AEAD cipher state guards (4 tests)

  • HybridCipher base class now tracks has_update_called; setAAD throws if called after update (OCB, ChaCha20-Poly1305 silently accepted misordered AAD, allowing AAD truncation attacks)
  • CCMCipher::update for decipher no longer throws on missing-tag verification — defers to final() so the failure surfaces at the documented place
  • ChaCha20Poly1305Cipher::final() explicitly checks auth_tag_state for decipher (OpenSSL's chacha20-poly1305 EVP_CipherFinal_ex doesn't surface a missing tag, silently accepting unauthenticated ciphertext)
  • setAuthTag overrides on OCB and ChaCha20-Poly1305 now also transition auth_tag_state (was only the base method)

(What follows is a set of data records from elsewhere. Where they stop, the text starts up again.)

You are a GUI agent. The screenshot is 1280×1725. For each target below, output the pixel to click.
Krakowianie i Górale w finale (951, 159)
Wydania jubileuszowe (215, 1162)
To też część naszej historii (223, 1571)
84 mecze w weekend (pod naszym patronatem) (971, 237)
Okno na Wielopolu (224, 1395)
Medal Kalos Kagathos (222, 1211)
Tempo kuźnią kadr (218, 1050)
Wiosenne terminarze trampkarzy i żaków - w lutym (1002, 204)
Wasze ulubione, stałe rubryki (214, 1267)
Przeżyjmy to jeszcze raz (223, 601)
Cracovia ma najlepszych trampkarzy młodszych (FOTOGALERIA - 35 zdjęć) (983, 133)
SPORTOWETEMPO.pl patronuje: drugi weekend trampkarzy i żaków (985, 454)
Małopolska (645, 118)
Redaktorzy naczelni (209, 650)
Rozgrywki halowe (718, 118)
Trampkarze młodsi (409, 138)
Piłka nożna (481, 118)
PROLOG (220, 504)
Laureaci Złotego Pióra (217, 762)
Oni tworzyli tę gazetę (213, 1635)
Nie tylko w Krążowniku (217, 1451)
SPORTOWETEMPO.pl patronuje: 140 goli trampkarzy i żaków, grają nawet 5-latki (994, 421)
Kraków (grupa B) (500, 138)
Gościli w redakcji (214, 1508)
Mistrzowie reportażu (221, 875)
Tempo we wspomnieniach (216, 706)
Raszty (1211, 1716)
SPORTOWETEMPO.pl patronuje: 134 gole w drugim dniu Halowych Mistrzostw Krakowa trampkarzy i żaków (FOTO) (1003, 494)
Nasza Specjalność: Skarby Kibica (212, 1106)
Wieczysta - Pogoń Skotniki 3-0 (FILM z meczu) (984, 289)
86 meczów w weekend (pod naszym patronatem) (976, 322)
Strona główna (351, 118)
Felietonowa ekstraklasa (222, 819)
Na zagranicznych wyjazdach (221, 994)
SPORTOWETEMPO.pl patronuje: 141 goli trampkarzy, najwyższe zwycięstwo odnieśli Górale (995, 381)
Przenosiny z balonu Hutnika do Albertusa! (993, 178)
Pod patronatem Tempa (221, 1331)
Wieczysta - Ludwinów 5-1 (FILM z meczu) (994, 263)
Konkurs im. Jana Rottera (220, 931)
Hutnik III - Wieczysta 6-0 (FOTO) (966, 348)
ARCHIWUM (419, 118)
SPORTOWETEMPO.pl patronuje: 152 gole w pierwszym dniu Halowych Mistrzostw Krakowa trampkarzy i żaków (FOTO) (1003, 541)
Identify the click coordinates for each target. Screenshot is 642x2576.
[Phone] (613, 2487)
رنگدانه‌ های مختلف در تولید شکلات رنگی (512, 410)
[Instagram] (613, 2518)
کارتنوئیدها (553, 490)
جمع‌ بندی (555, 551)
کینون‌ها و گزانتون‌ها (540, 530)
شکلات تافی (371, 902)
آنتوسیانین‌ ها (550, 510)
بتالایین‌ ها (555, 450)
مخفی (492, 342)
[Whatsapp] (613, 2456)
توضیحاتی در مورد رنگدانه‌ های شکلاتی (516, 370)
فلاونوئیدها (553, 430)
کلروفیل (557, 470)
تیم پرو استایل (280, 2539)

ECDSA P1363↔DER auto-detect (1 test)

  • HybridEcKeyPair::verify was unconditionally converting sigs P1363→DER, failing for callers that pass DER (subtle.verify with dsaEncoding:'der', Node-API path). Now: if sig_len == 2*n treat as P1363 and convert, otherwise pass through.

Random fixes (4 tests)

  • randomInt async callback was passing undefined instead of null as the error arg
  • randomFill async wasn't writing back to the caller's buffer (native works on a copy for thread safety); JS layer now copies the randomized window back to restore Node-API in-place semantics

HKDF Case 6 fixture (2 tests)

  • IKM hex string was 11 bytes of 0b but the expected OKM is the verbatim RFC 5869 A.6 vector requiring 22 bytes. Implementation was correct; the fixture had a typo.

Test plan

  • Rebuild iOS Pods + reload RN example app; metro log shows 0 failures (was 11 in latest run)
  • Same on Android
  • No regressions in previously-passing AEAD round-trip tests (CCM happy path with setAuthTag still works — the deferred error path only fires on misuse)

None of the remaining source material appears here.